The astronomers studied a sample of still-forming brown dwarfs in a star-forming region some 450 light-years from Earth in the constellation Taurus and found that four of them have the type of jets emitted by more massive stars during their formation. The jets were detected by radio observations with the VLA. The scientists also observed the brown dwarfs with the Spitzer and Herschel space telescopes to confirm their status as young objects.
“This is the first time that such jets have been found coming from brown dwarfs at such an early stage of their formation, and shows that they form in a way similar to that of stars,” said Oscar Morata of the Institute of Astronomy and Astrophysics of the Academia Sinica in Taiwan. “These are the lowest-mass objects that seem to form the same way as stars,” he said.
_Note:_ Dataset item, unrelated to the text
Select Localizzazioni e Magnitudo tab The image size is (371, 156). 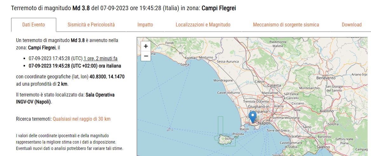coord(203,25)
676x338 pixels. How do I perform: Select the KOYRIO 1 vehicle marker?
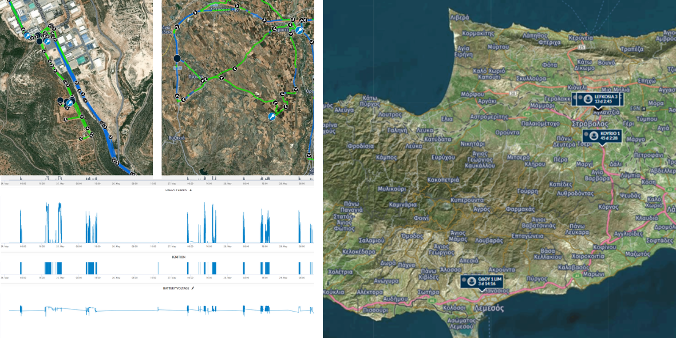(x=602, y=136)
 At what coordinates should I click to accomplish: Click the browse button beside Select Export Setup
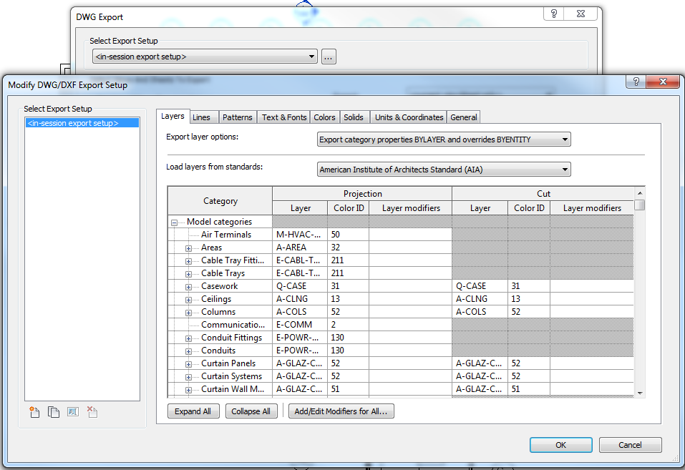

Brown dwarfs are less massive than stars but more massive than giant planets such as Jupiter. They have insufficient mass to produce the temperatures and pressures at their cores necessary to trigger the thermonuclear reactions that power “normal” stars. Theorists suggested in the 1960s that such objects should exist, but the first unambiguous discovery of one did not come until 1994.
A key question has been whether brown dwarfs form like stars or like planets. Stars form when a giant cloud of gas and dust in interstellar space collapses gravitationally, accumulating mass. A disk of orbiting material forms around the young star, and eventually planets form from the material in that disk. In the early stages of star formation, jets of material are propelled outward from the poles of the disk. No such jets mark planet formation, however.
Previous evidence strongly suggested that brown dwarfs shared the same formation mechanism as their larger siblings, but detecting the telltale jets is an important confirmation. Based on this discovery, “we conclude that the formation of brown dwarfs is a scaled-down version of the process that forms larger stars,” Morata said.